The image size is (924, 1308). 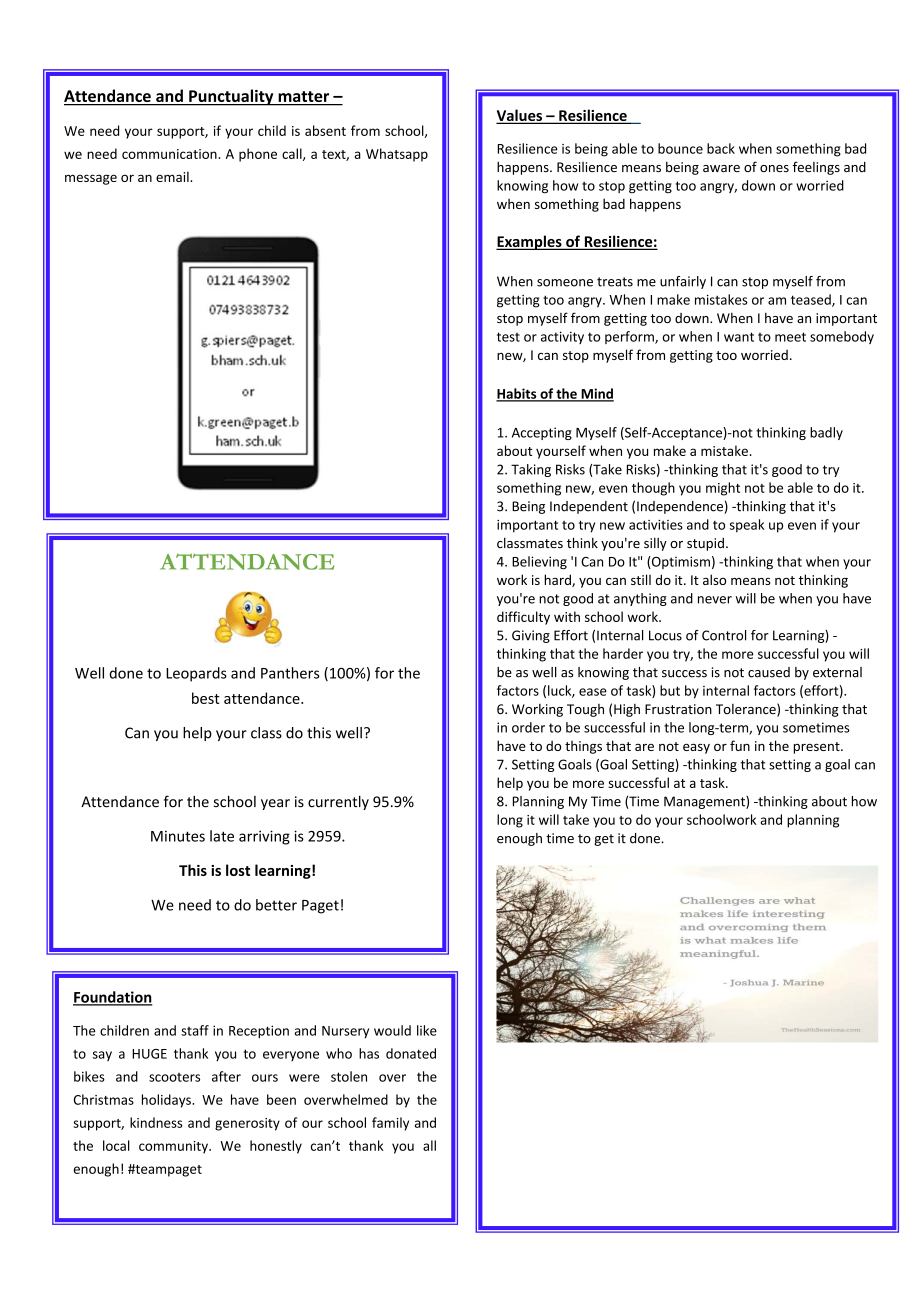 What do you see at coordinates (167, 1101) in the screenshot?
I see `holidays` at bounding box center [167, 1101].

--

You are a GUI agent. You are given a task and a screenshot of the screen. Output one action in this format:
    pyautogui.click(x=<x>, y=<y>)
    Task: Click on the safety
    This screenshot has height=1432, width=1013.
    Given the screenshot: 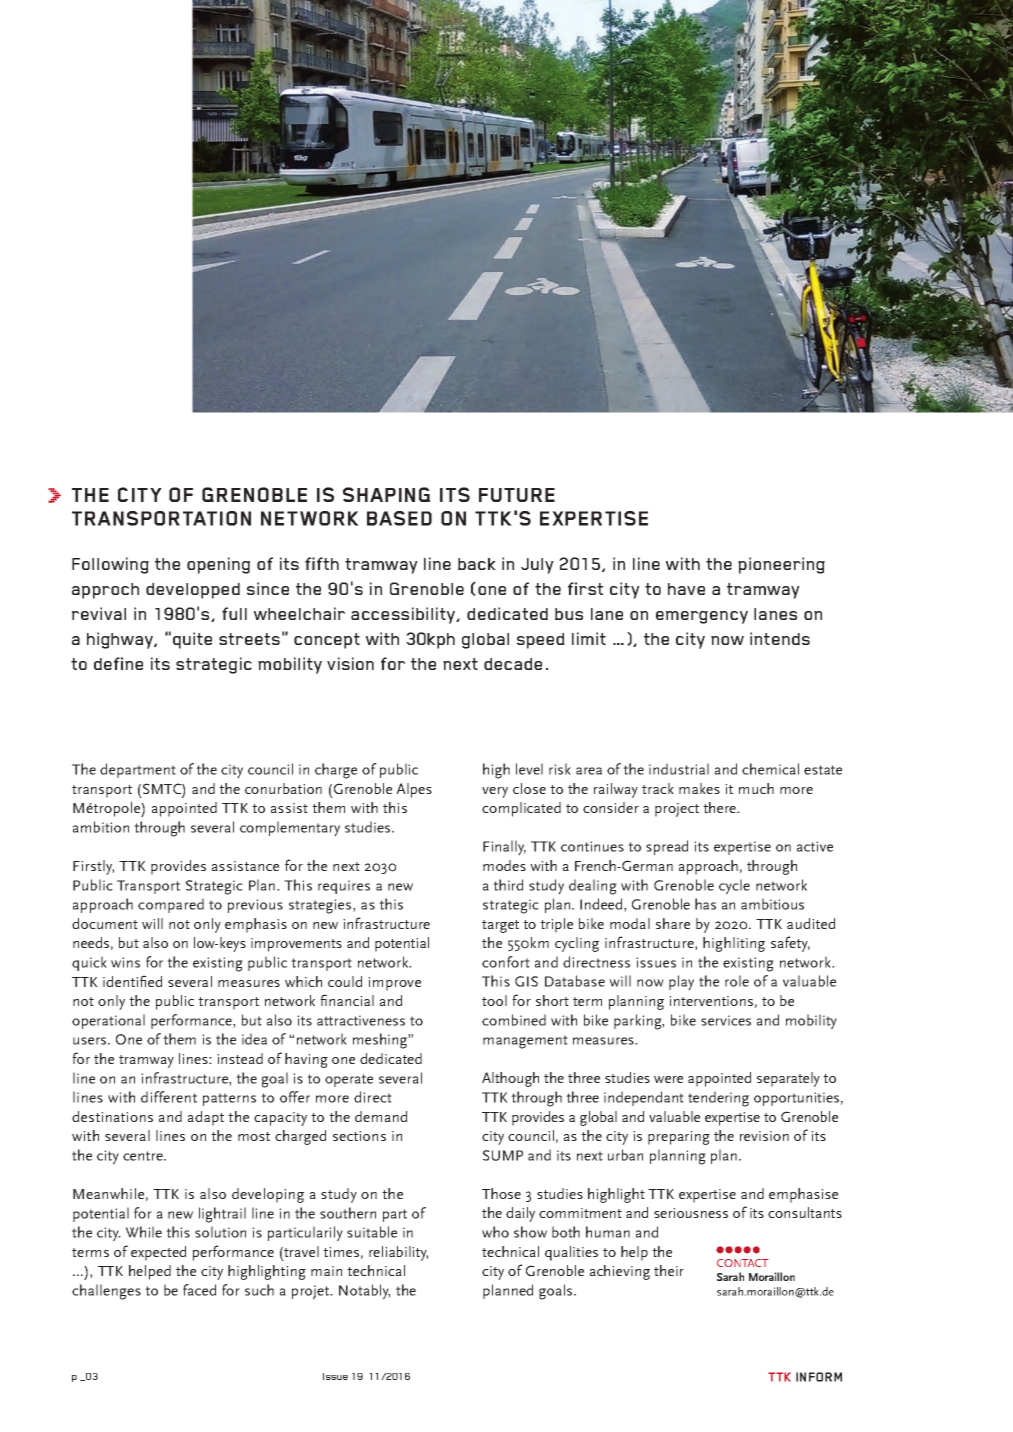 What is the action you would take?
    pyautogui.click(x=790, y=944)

==

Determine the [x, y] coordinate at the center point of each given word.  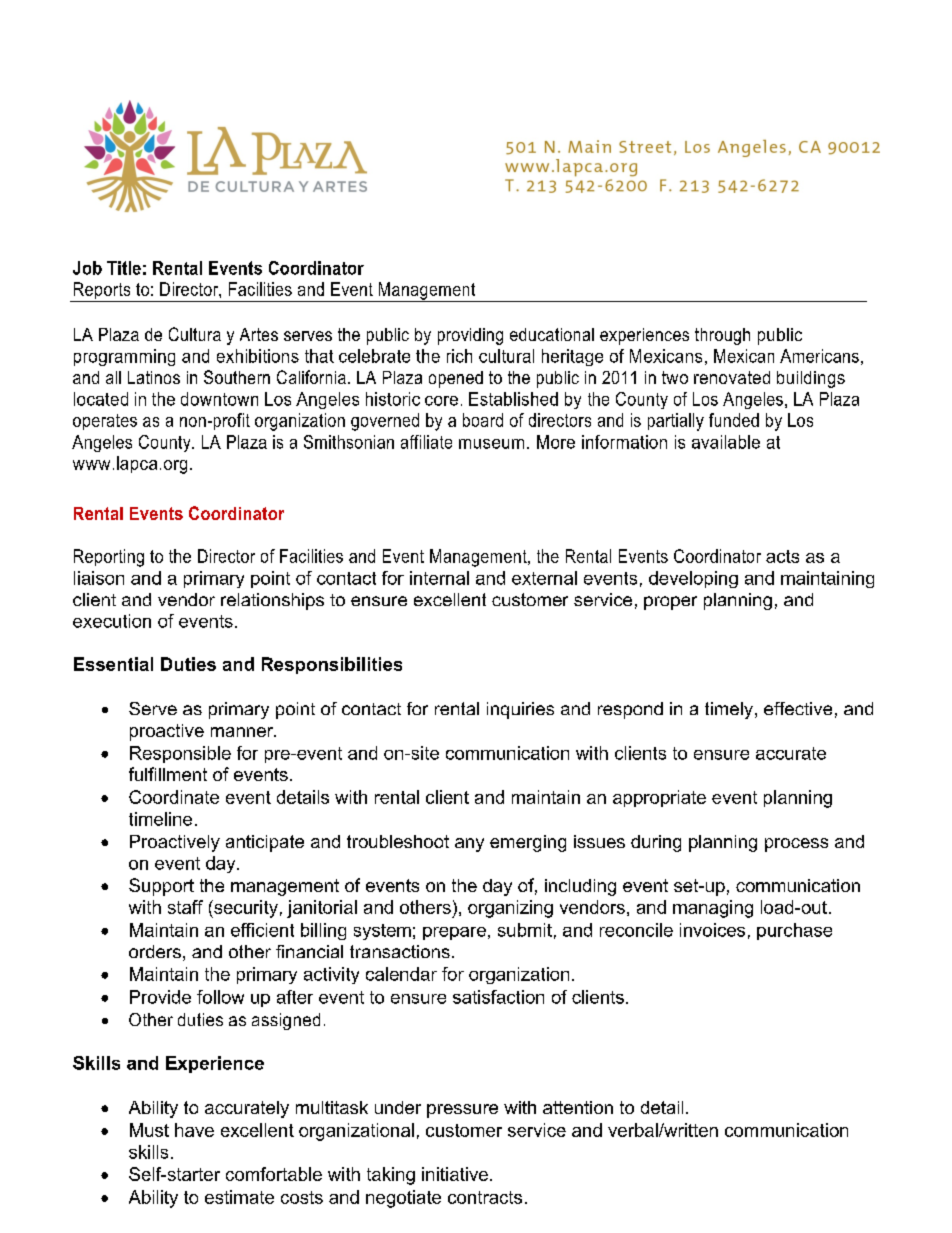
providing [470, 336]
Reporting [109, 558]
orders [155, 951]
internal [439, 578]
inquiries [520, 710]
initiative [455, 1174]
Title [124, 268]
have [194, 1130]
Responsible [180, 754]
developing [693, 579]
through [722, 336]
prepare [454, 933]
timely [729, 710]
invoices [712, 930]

Task description:
Recast the records between the line holding "have [194, 1130]" and the line holding "invoices [712, 930]", inclusive, as a JSON list of strings with one string per line and blank lines omitted.

Written answer:
[
  "have [194, 1130]",
  "Responsible [180, 754]",
  "developing [693, 579]",
  "through [722, 336]",
  "prepare [454, 933]",
  "timely [729, 710]",
  "invoices [712, 930]"
]